[Data supplied Boundary: Start]
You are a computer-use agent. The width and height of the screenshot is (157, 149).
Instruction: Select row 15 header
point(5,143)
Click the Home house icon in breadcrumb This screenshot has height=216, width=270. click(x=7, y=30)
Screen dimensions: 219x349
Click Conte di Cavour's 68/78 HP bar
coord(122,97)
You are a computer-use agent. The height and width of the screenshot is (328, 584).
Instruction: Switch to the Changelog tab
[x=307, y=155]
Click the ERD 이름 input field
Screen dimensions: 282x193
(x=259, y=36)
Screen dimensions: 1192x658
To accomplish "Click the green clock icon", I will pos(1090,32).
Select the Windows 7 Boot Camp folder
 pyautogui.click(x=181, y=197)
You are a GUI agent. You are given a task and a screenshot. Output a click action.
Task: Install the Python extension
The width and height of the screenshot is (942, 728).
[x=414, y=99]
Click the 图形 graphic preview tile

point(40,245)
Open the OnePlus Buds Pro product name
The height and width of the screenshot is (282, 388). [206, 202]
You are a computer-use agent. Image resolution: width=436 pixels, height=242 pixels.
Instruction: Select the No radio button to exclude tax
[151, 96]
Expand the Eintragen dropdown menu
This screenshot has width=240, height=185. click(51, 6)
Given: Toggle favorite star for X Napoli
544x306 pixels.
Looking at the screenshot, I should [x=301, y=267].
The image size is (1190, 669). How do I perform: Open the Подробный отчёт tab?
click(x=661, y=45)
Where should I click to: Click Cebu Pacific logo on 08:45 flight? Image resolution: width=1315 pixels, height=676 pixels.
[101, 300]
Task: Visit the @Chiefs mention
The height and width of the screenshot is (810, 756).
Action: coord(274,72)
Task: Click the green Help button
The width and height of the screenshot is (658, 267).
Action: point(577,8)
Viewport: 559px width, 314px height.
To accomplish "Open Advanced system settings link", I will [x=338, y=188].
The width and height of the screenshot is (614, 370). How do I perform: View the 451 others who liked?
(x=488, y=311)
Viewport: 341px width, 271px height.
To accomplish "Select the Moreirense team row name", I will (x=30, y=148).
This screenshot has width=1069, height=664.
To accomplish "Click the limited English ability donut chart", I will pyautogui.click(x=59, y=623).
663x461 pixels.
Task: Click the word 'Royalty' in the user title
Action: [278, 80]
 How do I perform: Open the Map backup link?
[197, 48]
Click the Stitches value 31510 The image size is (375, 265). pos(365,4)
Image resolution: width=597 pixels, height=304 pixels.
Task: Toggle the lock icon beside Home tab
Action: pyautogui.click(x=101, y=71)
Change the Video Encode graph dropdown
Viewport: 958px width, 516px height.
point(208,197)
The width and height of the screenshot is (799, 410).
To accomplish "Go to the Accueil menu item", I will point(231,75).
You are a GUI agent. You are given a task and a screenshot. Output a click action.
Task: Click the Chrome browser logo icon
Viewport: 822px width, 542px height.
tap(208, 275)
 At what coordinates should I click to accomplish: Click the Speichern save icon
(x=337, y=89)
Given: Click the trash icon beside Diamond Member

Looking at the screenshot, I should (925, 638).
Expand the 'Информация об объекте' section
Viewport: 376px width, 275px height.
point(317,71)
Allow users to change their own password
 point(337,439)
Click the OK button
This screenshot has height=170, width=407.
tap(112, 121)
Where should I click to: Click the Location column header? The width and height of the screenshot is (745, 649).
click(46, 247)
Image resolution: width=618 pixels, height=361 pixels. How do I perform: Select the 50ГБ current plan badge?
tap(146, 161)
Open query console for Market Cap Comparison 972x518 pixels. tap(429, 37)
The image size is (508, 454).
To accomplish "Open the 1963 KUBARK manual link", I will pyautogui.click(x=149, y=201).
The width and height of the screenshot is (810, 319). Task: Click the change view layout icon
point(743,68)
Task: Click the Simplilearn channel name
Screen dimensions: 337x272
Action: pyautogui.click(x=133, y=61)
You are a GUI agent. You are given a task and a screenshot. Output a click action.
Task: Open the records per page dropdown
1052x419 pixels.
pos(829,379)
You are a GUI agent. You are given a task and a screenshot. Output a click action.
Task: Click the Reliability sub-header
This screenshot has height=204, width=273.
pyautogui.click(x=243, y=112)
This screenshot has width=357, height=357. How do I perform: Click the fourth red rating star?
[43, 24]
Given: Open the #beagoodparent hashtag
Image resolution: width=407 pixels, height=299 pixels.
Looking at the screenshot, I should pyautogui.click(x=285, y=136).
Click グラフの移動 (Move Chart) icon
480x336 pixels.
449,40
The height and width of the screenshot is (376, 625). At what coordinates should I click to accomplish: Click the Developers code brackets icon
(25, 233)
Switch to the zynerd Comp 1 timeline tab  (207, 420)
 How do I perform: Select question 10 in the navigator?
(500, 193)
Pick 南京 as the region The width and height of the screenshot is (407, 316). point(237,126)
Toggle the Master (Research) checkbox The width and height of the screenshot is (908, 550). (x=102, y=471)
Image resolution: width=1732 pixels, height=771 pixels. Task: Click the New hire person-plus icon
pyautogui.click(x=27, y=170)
[Data supplied Boundary: End]
• Prompt
Restate the whole of the material exactly.

• Task output
You are a computer-use agent. The width and height of the screenshot is (157, 149).
Instruction: Select row 15 header
point(5,143)
Click the Home house icon in breadcrumb This screenshot has height=216, width=270. click(x=7, y=30)
Screen dimensions: 219x349
Click Conte di Cavour's 68/78 HP bar
coord(122,97)
You are a computer-use agent. The height and width of the screenshot is (328, 584).
Instruction: Switch to the Changelog tab
[x=307, y=155]
Click the ERD 이름 input field
Screen dimensions: 282x193
(x=259, y=36)
Screen dimensions: 1192x658
To accomplish "Click the green clock icon", I will pos(1090,32).
Select the Windows 7 Boot Camp folder
 pyautogui.click(x=181, y=197)
You are a GUI agent. You are given a task and a screenshot. Output a click action.
Task: Install the Python extension
The width and height of the screenshot is (942, 728).
[x=414, y=99]
Click the 图形 graphic preview tile

point(40,245)
Open the OnePlus Buds Pro product name
The height and width of the screenshot is (282, 388). [206, 202]
You are a computer-use agent. Image resolution: width=436 pixels, height=242 pixels.
Instruction: Select the No radio button to exclude tax
[151, 96]
Expand the Eintragen dropdown menu
This screenshot has width=240, height=185. click(51, 6)
Given: Toggle favorite star for X Napoli
544x306 pixels.
Looking at the screenshot, I should [x=301, y=267].
The image size is (1190, 669). How do I perform: Open the Подробный отчёт tab?
click(x=661, y=45)
Where should I click to: Click Cebu Pacific logo on 08:45 flight? Image resolution: width=1315 pixels, height=676 pixels.
[101, 300]
Task: Visit the @Chiefs mention
The height and width of the screenshot is (810, 756).
Action: coord(274,72)
Task: Click the green Help button
The width and height of the screenshot is (658, 267).
Action: point(577,8)
Viewport: 559px width, 314px height.
To accomplish "Open Advanced system settings link", I will [x=338, y=188].
The width and height of the screenshot is (614, 370). How do I perform: View the 451 others who liked?
(x=488, y=311)
Viewport: 341px width, 271px height.
To accomplish "Select the Moreirense team row name", I will (x=30, y=148).
This screenshot has width=1069, height=664.
To accomplish "Click the limited English ability donut chart", I will pyautogui.click(x=59, y=623).
663x461 pixels.
Task: Click the word 'Royalty' in the user title
Action: [278, 80]
 How do I perform: Open the Map backup link?
[197, 48]
Click the Stitches value 31510 The image size is (375, 265). pos(365,4)
Image resolution: width=597 pixels, height=304 pixels.
Task: Toggle the lock icon beside Home tab
Action: pyautogui.click(x=101, y=71)
Change the Video Encode graph dropdown
Viewport: 958px width, 516px height.
point(208,197)
The width and height of the screenshot is (799, 410).
To accomplish "Go to the Accueil menu item", I will point(231,75).
You are a GUI agent. You are given a task and a screenshot. Output a click action.
Task: Click the Chrome browser logo icon
Viewport: 822px width, 542px height.
tap(208, 275)
 At what coordinates should I click to accomplish: Click the Speichern save icon
(x=337, y=89)
Given: Click the trash icon beside Diamond Member

Looking at the screenshot, I should (925, 638).
Expand the 'Информация об объекте' section
Viewport: 376px width, 275px height.
point(317,71)
Allow users to change their own password
 point(337,439)
Click the OK button
This screenshot has height=170, width=407.
tap(112, 121)
Where should I click to: Click the Location column header? The width and height of the screenshot is (745, 649).
click(46, 247)
Image resolution: width=618 pixels, height=361 pixels. How do I perform: Select the 50ГБ current plan badge?
tap(146, 161)
Open query console for Market Cap Comparison 972x518 pixels. tap(429, 37)
The image size is (508, 454).
To accomplish "Open the 1963 KUBARK manual link", I will pyautogui.click(x=149, y=201).
The width and height of the screenshot is (810, 319). Task: Click the change view layout icon
point(743,68)
Task: Click the Simplilearn channel name
Screen dimensions: 337x272
Action: pyautogui.click(x=133, y=61)
You are a GUI agent. You are given a task and a screenshot. Output a click action.
Task: Open the records per page dropdown
1052x419 pixels.
pos(829,379)
You are a GUI agent. You are given a task and a screenshot. Output a click action.
Task: Click the Reliability sub-header
This screenshot has height=204, width=273.
pyautogui.click(x=243, y=112)
This screenshot has width=357, height=357. How do I perform: Click the fourth red rating star?
[43, 24]
Given: Open the #beagoodparent hashtag
Image resolution: width=407 pixels, height=299 pixels.
Looking at the screenshot, I should pyautogui.click(x=285, y=136).
Click グラフの移動 (Move Chart) icon
480x336 pixels.
449,40
The height and width of the screenshot is (376, 625). At what coordinates should I click to accomplish: Click the Developers code brackets icon
(25, 233)
Switch to the zynerd Comp 1 timeline tab  (207, 420)
 How do I perform: Select question 10 in the navigator?
(500, 193)
Pick 南京 as the region The width and height of the screenshot is (407, 316). point(237,126)
Toggle the Master (Research) checkbox The width and height of the screenshot is (908, 550). (x=102, y=471)
Image resolution: width=1732 pixels, height=771 pixels. Task: Click the New hire person-plus icon
pyautogui.click(x=27, y=170)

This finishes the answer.